Slurred speech, slowness in communication, somewhat 'absent-minded' etc. He admitted to this himself when he said 'the hard drive was undamaged, but he had to re-install the software'. Of course, some of it may also be due to the booze & partying that we all partook in.

 
 Posted:   Jul 31, 2013 - 10:17 AM   
 By:   Ron Pulliam   (Member)

David Shire, who, IMO, can kick the booty of "almost" everybody else named above!

 
 
 Posted:   Jul 31, 2013 - 10:25 AM   
 By:   kirksworks   (Member)

I wrote an article about Malcolm Arnold's score for the 1956 version of 1984, which appeared in Music from the Movies magazine. Arnold saw it, asked if I had the soundtrack. All I had was audio clips of music from the film which included sound effects and dialogue. I had isolated the music as much as I could, and of course the fidelity wasn't that great, but really, it's all I had available to allow me to focus on the music and write the article.
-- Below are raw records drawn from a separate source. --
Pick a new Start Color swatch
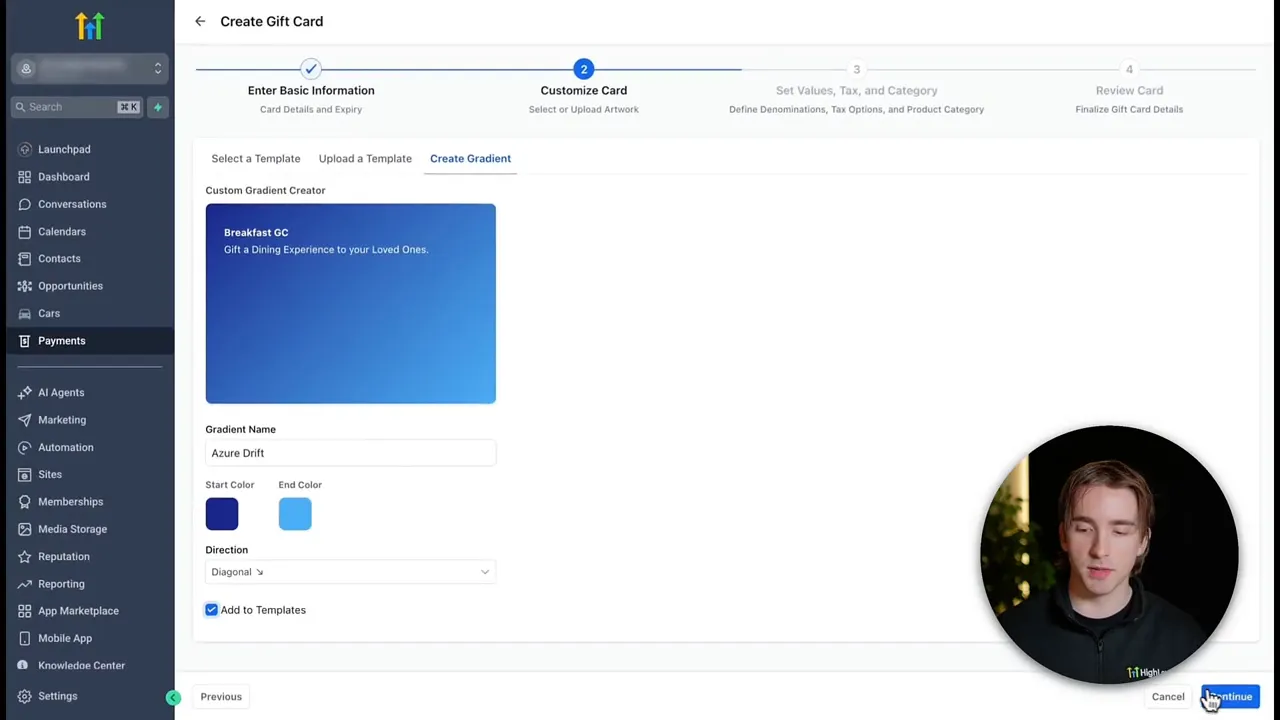Viewport: 1280px width, 720px height. point(221,513)
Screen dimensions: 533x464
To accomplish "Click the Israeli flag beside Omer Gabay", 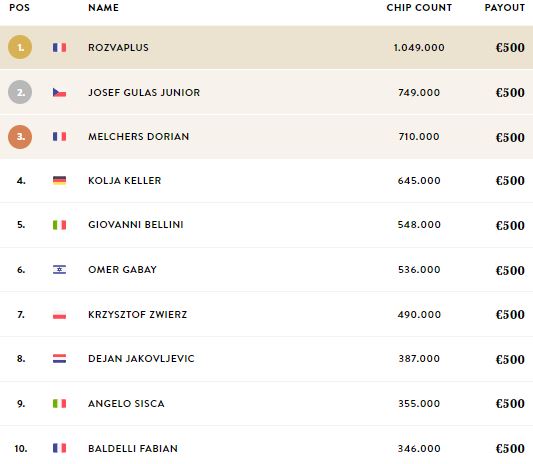I will (59, 270).
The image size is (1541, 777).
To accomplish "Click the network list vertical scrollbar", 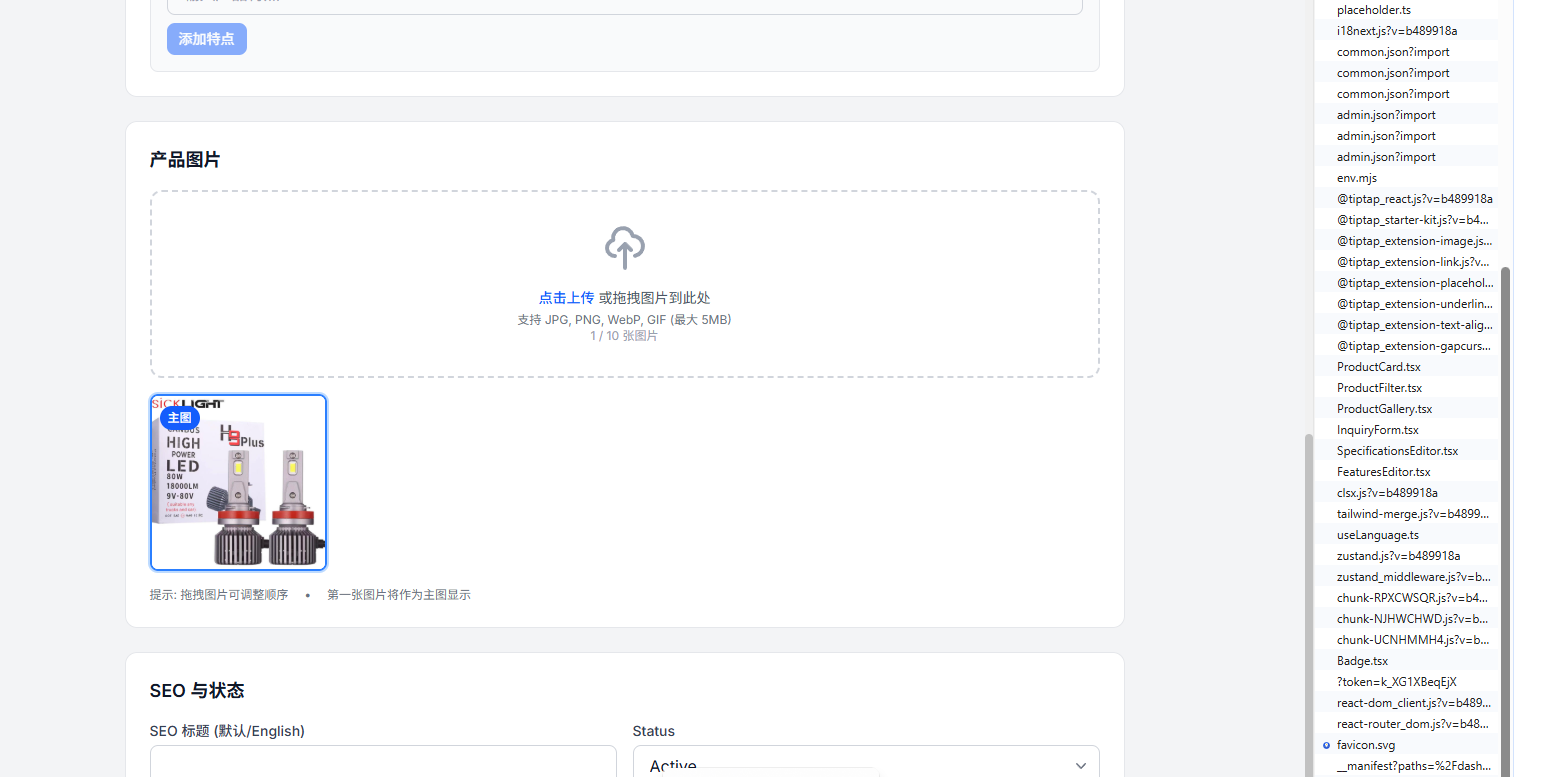I will tap(1505, 500).
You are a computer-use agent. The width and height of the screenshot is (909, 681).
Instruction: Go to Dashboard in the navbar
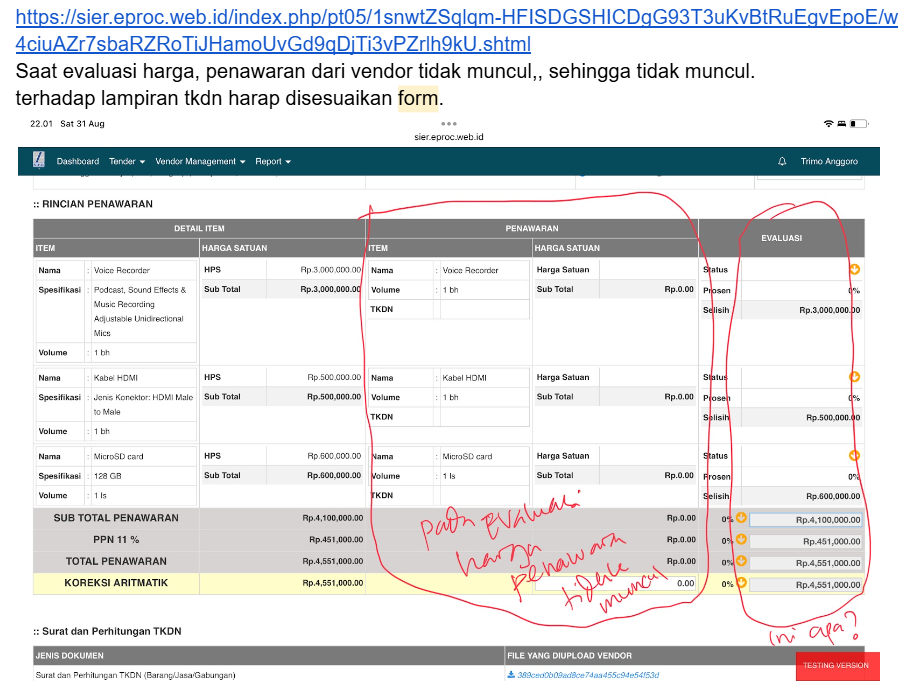click(78, 161)
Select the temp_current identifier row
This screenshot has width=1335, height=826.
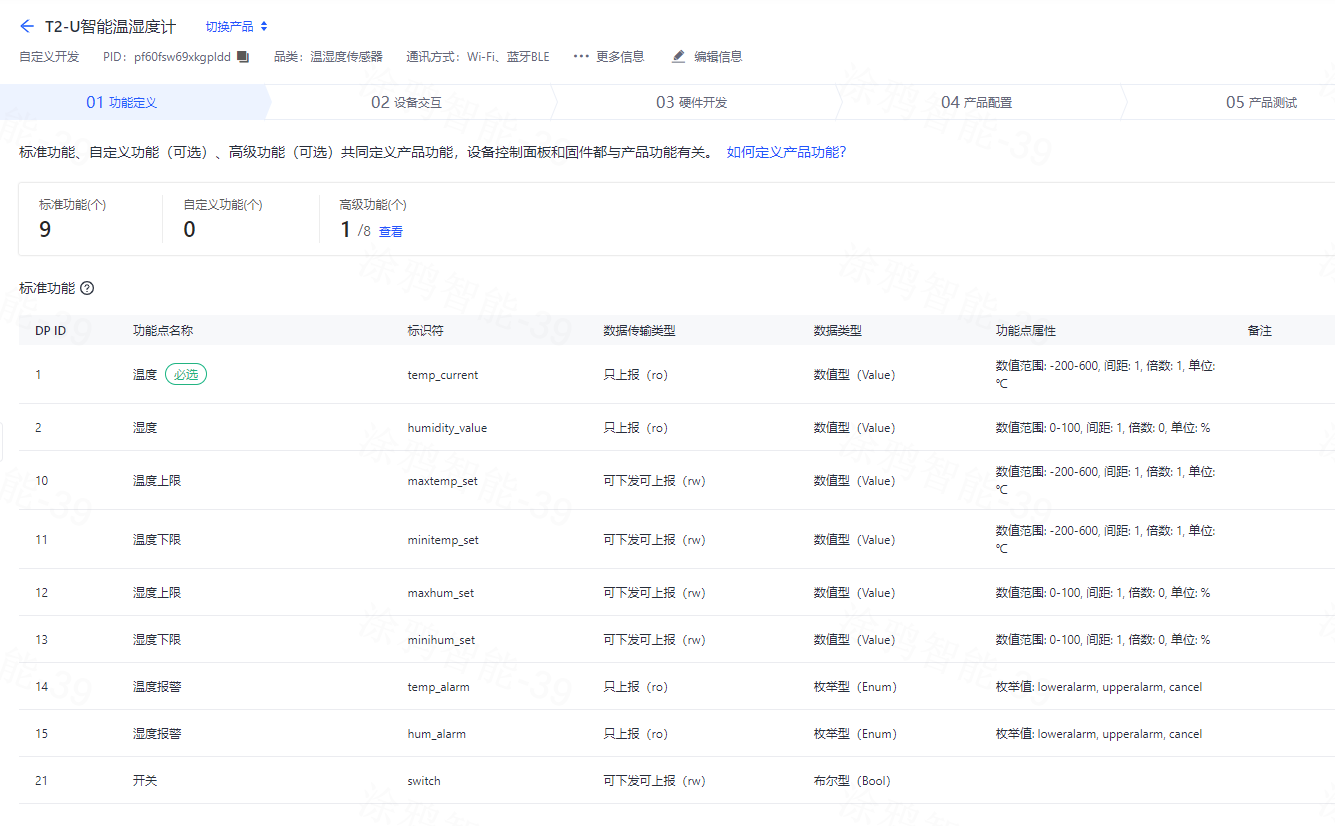tap(442, 375)
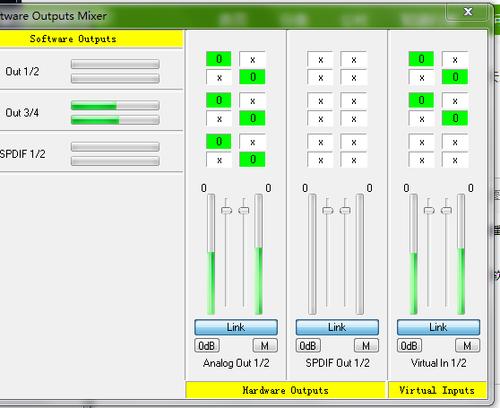
Task: Toggle Link for SPDIF Out 1/2
Action: pos(337,327)
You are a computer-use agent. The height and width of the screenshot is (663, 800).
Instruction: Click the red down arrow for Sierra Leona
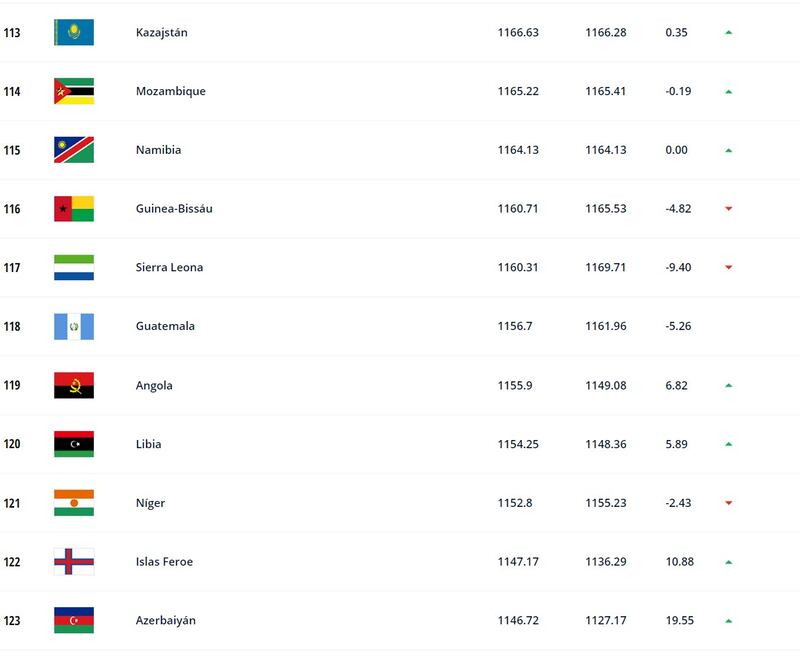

Arnold's agent at the time contacted me and wanted to know if I could send Malcolm a CD of what I had on 1984, which I did. I sent two copies. Arnold signed one and sent it back to me.

I think Arnold's music for 1984 is brilliant, if somewhat dated. He apparently was thinking of using some material from it for a new symphony. Don't know if it ever happened, probably not. Sorry to hear all that info about his abusive personality. He wrote so many gentle melodies, and had such mastery of the use of the flute, that ugly side of him is a lamentable surprise.

 
 
 Posted:   Jul 31, 2013 - 10:28 AM   
 By:   jkannry   (Member)

Stu Phillips work on Galactica always made me wonder why he wasnt more tapped for big space operas?? His music was made for movies.